Parallel: in 1979 the Afghan regime invited the Soviet Union to lend "fraternal assistance", but that's not how a large part of the Afghani people saw it. As they saw it their country had been invaded and occupied -- a perception the US certainly reinforced, which is where Osama came from in the first place.

The important thing to remember is that to the opponents of the US military presence there, there is no real difference between the Soviet presence in Afghanistan and the US presence in Arabia. You can argue with them all you want, all that "we're only here to help defend you," etc. etc., but they'll keep saying "Yes, that's what the Soviets said about Afghanistan." And when you come down to it they're right: a government they don't think much of invited a bunch of non-Muslim foreigners to send "fraternal assistance".

Be strong enough to admit the truth.
posted by davy at 6:09 AM on July 13, 2005


Well said, davy.
posted by Freen at 6:32 AM on July 13, 2005


Warfare may engage in terroristic tactics, but there's a fallacy in equating the two. Terrorism is distinct from warfare

Are you kidding? "Terrorism" is a term that is applied to the martial actions of a desperate faction that has relatively few resources. What we call "acts of terror" are guerilla actions that are designed to send a political message. Just because they're not forming ranks and facing the opposition on a clear battlefield doesn't mean their activity isn't "war." Sure, terrorism is scary and it's intended to frighten, but so is any bombing.

Every explosion sends a message. If the US bombs some factory, it's as symbolic as it is tactical. It's an assertion of power and a demand for compliance.
If a "terrorist" blows himself up in a shopping mall, that action, too, is an assertion of power and a demand for compliance.

Of course, bombing a factory and bombing a shopping mall have different tactical motives. The destruction of a factory would hamper the enemy's mechanism of war and make it more difficult for them to fight conventional battles. "Terrorist" attacks, being unconventional, obviously can't be expected to share the conventional logic of target selection. They simply don't have the options that accompany aerial bombardment. Without those options, they're limited to targets that any civilian can access. A guerilla army will take what it can get.

One might argue that the expressed point of terrorism is to inflict casualties on the civilian population, and that probably isn't that far from the truth. But "war" isn't defined by who dies from it. War is a struggle between to groups who want the other to submit. Terrorism acknowledges and relies on a strategy that has been know to conventional generals for centuries: make sure that the war costs the enemy more than it costs you. While a civilian death doesn't hurt our military infrastructure as much as the loss of a factory, it puts pressure on our government to expedite the conflict and to take the effort to win quickly abroad while appeasing us at home.

I think was The Art of War that said, "If you can't move, force your enemy to move."

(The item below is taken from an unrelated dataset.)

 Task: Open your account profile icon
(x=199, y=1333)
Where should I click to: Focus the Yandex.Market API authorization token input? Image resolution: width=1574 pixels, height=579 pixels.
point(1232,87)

All in all, I think that the word "terrorism" does more to dehumanize and underestimate the enemy than it does to actually define the activity.
posted by Jon-o at 6:42 AM on July 13, 2005


That is nonsense. The idea that these wouldn't occur if we simply removed our bases is the most asinine argument one could put forth.

dios, they may still hate us but it would be very difficult to recruit people disaffected and angry enough to sacrifice their lives to hit a foreign land without a domestic provocation.

I understand you don't like the author's conclusion for political reasons, and I further can comprehend (but don't agree with, primarily because I think our occupation and forward projection in the Middle East is based on bad policy) the argument that we should not be deterred from our Middle Eastern adventures by terrorists. But to claim that suicide attacks on our troops and civilians wouldn't decrease if we removed our most obvious provocations seems pretty, well, asinine.
posted by norm at 7:08 AM on July 13, 2005


Please stop putting horizontal rules under your comments. Your words are no more special than anyone else's. If you wish to set them apart, use them well, rather than underlining them.

Thanks for that contribution to the thread, stavrosthewonderchicken. Which is a bigger breach of thread etiquette? Derailing the thread with a trivial, totally off-topic remark, or using a typographic convention of which you don't approve?

First of all, you have one serious self esteem problem if you think this has anything to do with thinking one's words are "special". Get a freaking life.

Now, notice how everyone puts spaces between paragraphs? The only way I found to have an equally-sized space after the last paragraph is with an underrule. (I'm not an HTML jock.) I suppose I could just put one a character wide, if that would less offend your delicate sensibilities. I'd prefer a blank line. There's no real reason for this, other that I think it looks nicer. Either way, it's a trivial typographic preference. Nothing more.

And speaking of emphasizing text, everyone italicises parts of their posts? Why is that any different? Are those emphasized words too "special"?

What a jackass.

P.S. Now, if there is an actual rule (official or community) at this site (no pun intended) to not put the end-rule, I'll comply. I'll think it's stupid, but I'll comply.
__
posted by mondo dentro at 7:19 AM on July 13, 2005


No, I'm not kidding. When I make jokes I wiggle my ears.

The definitional problem of terrorism has been a big stumbling block. If you can't distinguish between war and terrorism then then the solution to the problem of terrorism is war. And we have seen what a swell idea that is.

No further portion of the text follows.